:: ПРЕДСТАВЛЕННЫЙ ТЕКСТ ::

*****

Короленко был поэтому не только интересным писателем и человеком, но и своеобразным связующим звеном с тем кругом литераторов — Гл. Успенским, Михайловским, с которым, он это чувствовал, у него нет и, видимо, не будет взаимопонимания.
Чехов весьма ревниво относился к своей общественной репутации. Прекрасно понимая, что приобщение к лику демократической литературы — как и отлучение от него — вершится Михайловским, Скабичевским и их единомышленниками произвольно и несправедливо, Чехов, однако, не мог не считаться с тем фактом, что выполняют эту миссию именно они. Среди них Короленко был не только своим, но весьма авторитетным человеком. Неудивительно, что проблема взаимопонимания и прежде всего творческого взаимопонимания с Короленко приобретала для Чехова особое, принципиальное значение.
В их убеждениях и творческой манере было много различий. Трезво отдавая себе во всем этом отчет, Чехов, однако, в данном случае ищет точек соприкосновения, выделяет среди произведений Короленко такие, в которых эта близость усматривается с наибольшей очевидностью. О тех же точках соприкосновения думает он и применительно к будущему. 17 октября 1887 года он пишет Короленко о том, как рад состоявшемуся с ним знакомству. 'Говорю я это искренно и от чистого сердца. Во-первых, я глубоко ценю и люблю Ваш талант; он дорог для меня по многим причинам. Во-вторых, мне кажется, что если я и Вы проживем на этом свете еще лет 10–20, то нам с Вами в будущем не обойтись без точек общего схода. Из всех ныне благополучно пишущих россиян я самый легкомысленный и несерьезный: я на замечании; выражаясь языком поэтов, свою чистую музу я любил, но не уважал, изменял ей и не раз водил ее туда, где ей не подобает быть. Вы же серьезны, крепки и верны. Разница между нами, как видите, большая, но тем не менее, читая Вас и теперь познакомившись с Вами, я думаю, что мы друг другу не чужды. Прав я или нет, я не знаю, но мне приятно так думать'.
Как видим, Чехов прибегает к тому же самоуничижительному покаянию, что и в письме к Григоровичу, и именно своими прегрешениями объясняет их некоторую непохожесть. В других случаях он будет более точен — укажет на то, что Короленко, как ему кажется, зря возится все с одной и той же темой, что он немного консервативен и придерживается отживших форм. Просматривая рассказы Короленко, изучая его манеру, писатель проведет своеобразную редактуру одного из его рассказов и при этом отбросит все то, что ему покажется стилистически неприемлемым и слабым — прежде всего описания природы, сделанные в сентиментально-романтическом, приподнятом тоне.

*****

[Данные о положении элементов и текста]
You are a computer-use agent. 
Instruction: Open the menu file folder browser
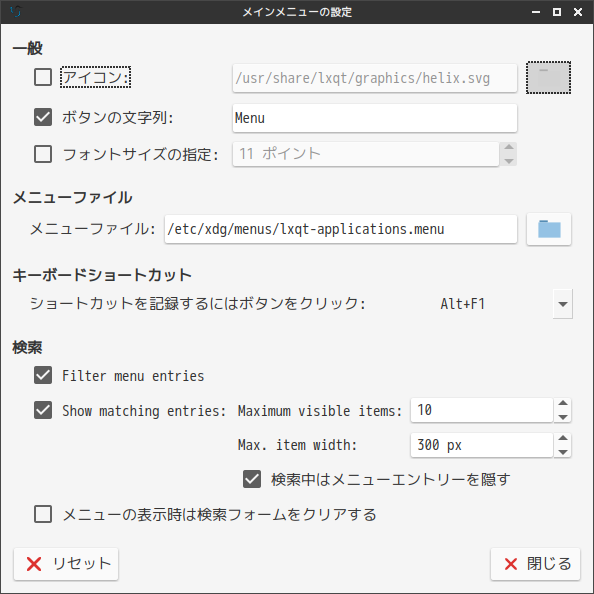click(549, 229)
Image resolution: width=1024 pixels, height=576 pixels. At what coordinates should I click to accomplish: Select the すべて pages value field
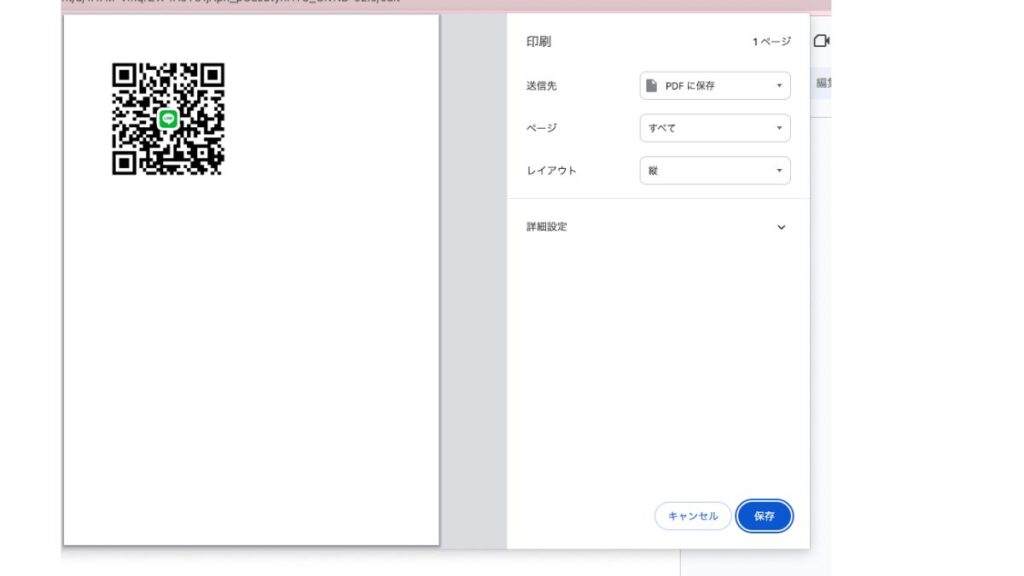(700, 128)
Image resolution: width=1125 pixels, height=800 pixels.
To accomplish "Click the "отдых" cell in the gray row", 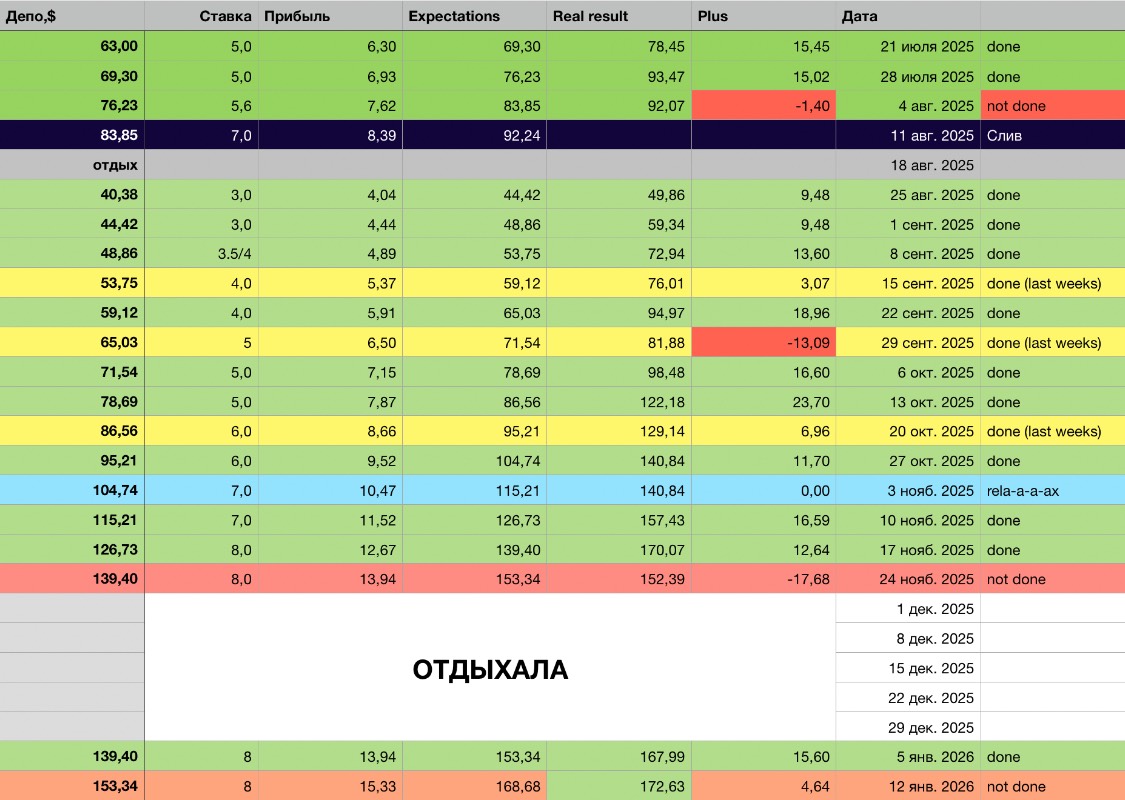I will click(72, 165).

*****

:: УСЛОВИЯ ЗАДАЧИ ::
Ответьте по тексту о Чехове и Короленко на три вопроса:
1. Кем, согласно тексту, вершится приобщение к лику демократической литературы?
2. Какого числа Чехов написал Короленко о том, как рад их знакомству?
3. Что прежде всего отбросит Чехов при редактуре одного из рассказов Короленко?

:: ИТОГОВЫЙ ОТВЕТ ::
1. Михайловским, Скабичевским и их единомышленниками.
2. 17 октября 1887 года.
3. Описания природы, сделанные в сентиментально-романтическом, приподнятом тоне.